As our headline suggests, it’s not a great idea to take on Olivia DeHavilland, no matter how alluring she appears in the above photo.

Why?  Well, for the simple reason that when sufficiently provoked, deHavilland (who lives in Paris, and turned 101 this month) takes the other party to court —  and often emerges victorious.

We’ve written lots about DeHavilland’s career, her movies with Errol Flynn, her legendary battles with sister Joan Fontaine, her Oscar-winning performances in  1946’s To Each His Own and 1949’s The Heiress, and her Oscar nominated turn as Melanie Hamilton in Gone With The Wind.

But today we’ll focus on another of her accomplishments:  DeHavilland’s name will live on for another, perhaps more important, reason. It’s called “The de Havilland Law.”

No kidding.  Olivia actually has a legal precedent named after her, one that changed the course of business in Hollywood, and considerably loosened the control of the stars by the powerful studios.

In short, “the de Havilland law” re-defined the standard seven-year personal services contracts that studios imposed on actors and actresses.  (We’re not sure where the seven years came from but we speculate that the duration initially comprised two years of studio introductory build-up followed by five years of capitalizing on an actor or actress’ presumed star status.)

Anyway, de Havilland chafed under the arrangement since, as the studios saw it, the personal service contract meter stopped clicking when an actor or actress was not actually working — especially during periods when they were suspended for balking at front office orders to take disliked roles.

Thus, a seven-year-contract in effect extended on a calendar basis far beyond the stated personal services term of seven years. That gave studios immense power to control the careers of their contracted stars, preventing them from seeking on their own employment at other studios.

Even the biggest stars could be tied to one studio for their whole careers.

DeHavilland’s contract at her home studio, Warner Brothers, began in 1936. By 1943, she figured she had had enough and wanted out. Abetted by the Screen Actors Guild, she took Warners to court, and challenged the prevailing interpretation of the seven-year rule. A year later, California’s Second District Court of Appeals ruled in her favor.

Seven years from the actual beginning of services means seven calendar years, the Court said. Thus, de Havilland’s time was up, and she was free to seek work elsewhere.

The case is still considered an entertainment industry landmark and crops up on all manner of Hollywood contract disputes. When tv host Johnny Carson once considered leaving the NBC network (he never did, it turns out), his attorney cited “the de Havilland Law” as his prospective pathway to a more lucrative offer from ABC.

After de Havilland won her case, actors and actresses were no longer considered pampered and highly paid “indentured servants.”
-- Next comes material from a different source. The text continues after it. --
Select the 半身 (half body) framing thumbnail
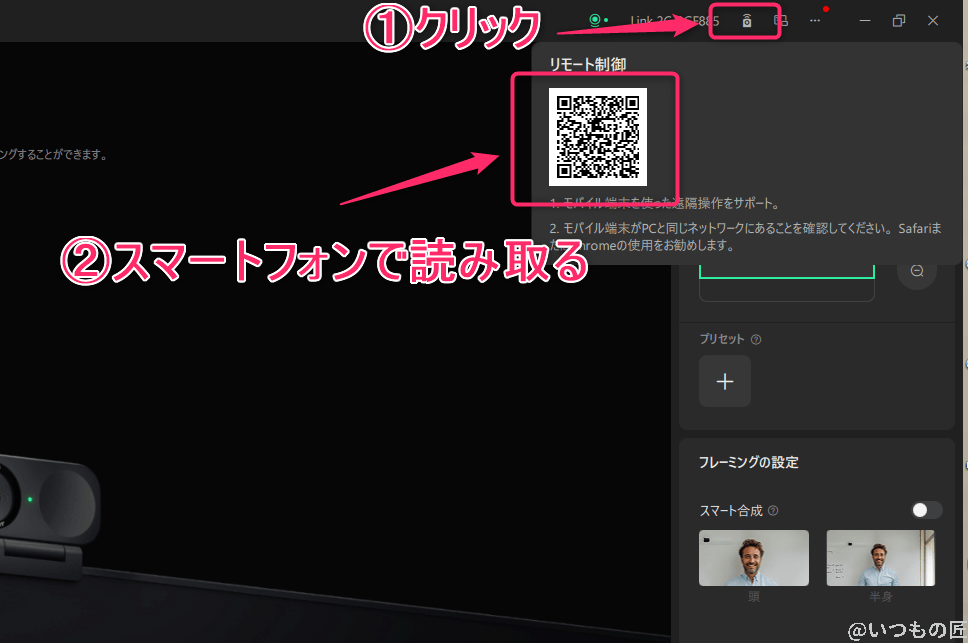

Now, DeHavilland is going legal again.

The defendants are the FX Networks and Ryan Murphy Productions, who gave us the recent tv program, Feud: Bette and Joan, portraying the decades-long rivalry between Bette Davis and Joan Crawford.

DeHavilland’s character pops up on the FX series in several episodes as a confidante and friend to Davis (as she was in real life), and as participant in the rivalry between the two screen divas. Her character is played by Catherine Zeta-Jones.
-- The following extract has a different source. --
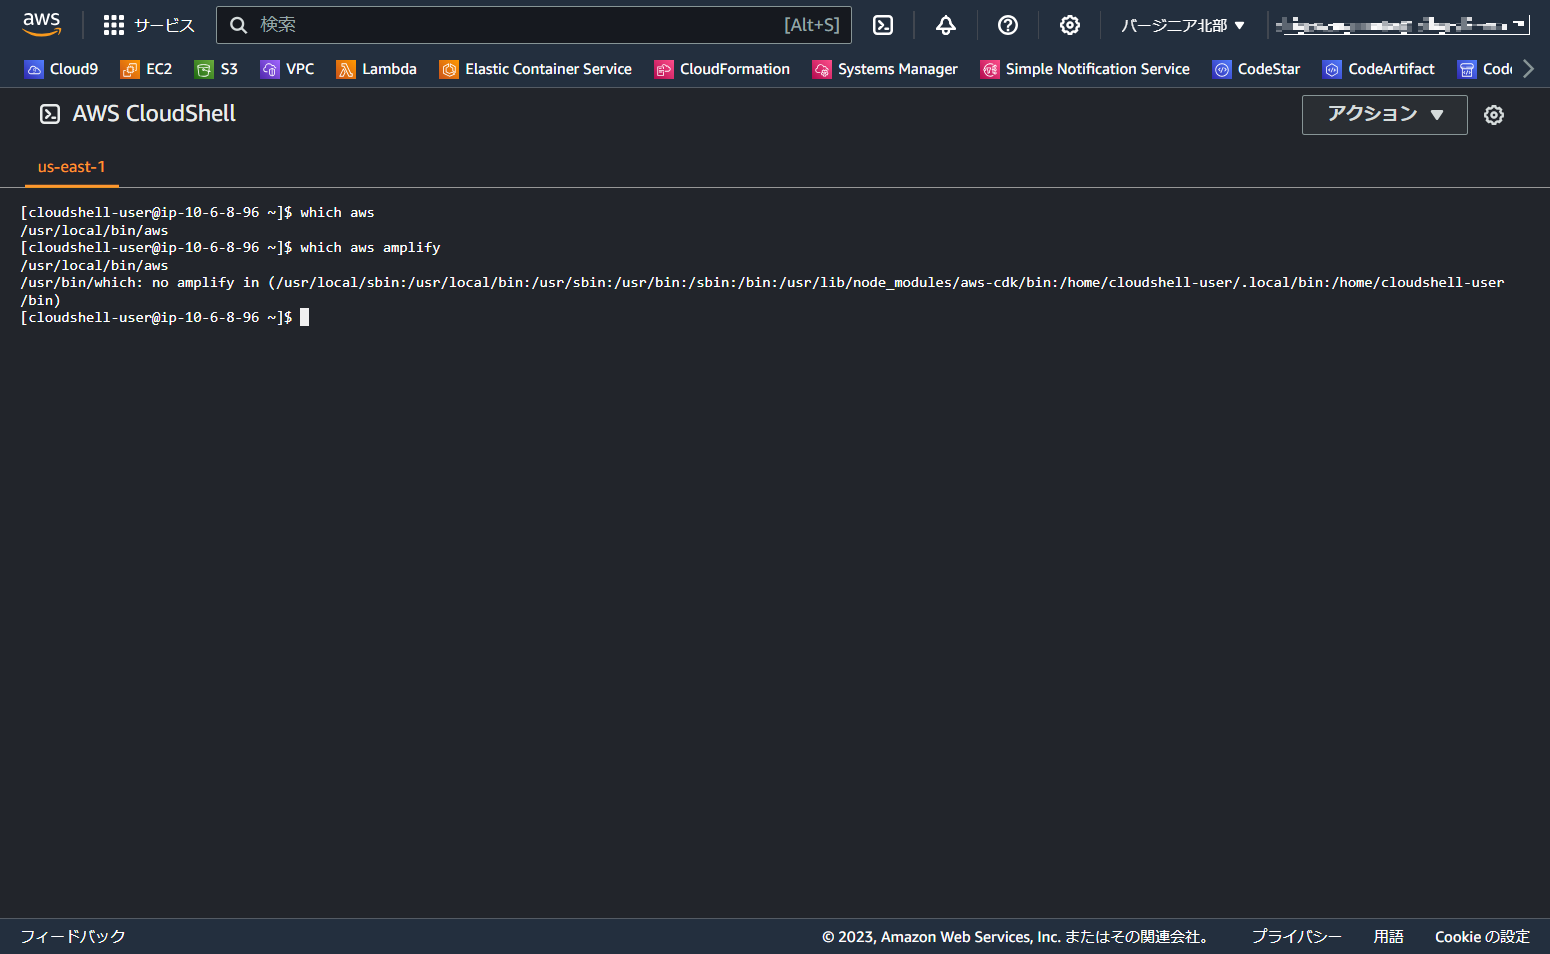Open the AWS console settings gear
DeHavilland alleges that her likeness and identity were misappropriated without her permission, and were falsely used to exploit the show’s commercial interests. The actress is seeking damages for “emotional harm” and “harm to her reputation.” She also seeks an injunction prohibiting the use of her likeness and name.

Specifically, DeHavilland objects to being portrayed as a hypocrite, selling gossip in order to promote herself at the Academy Awards.

Her suit states:  Olivia DeHavilland has made efforts, spent time and money, protecting her well-defined public image as one who does not engage in gossip and other unkind, ill-mannered behavior. 

We’ll keep our eyes on how her lawsuit progresses, but we are not betting against Olivia.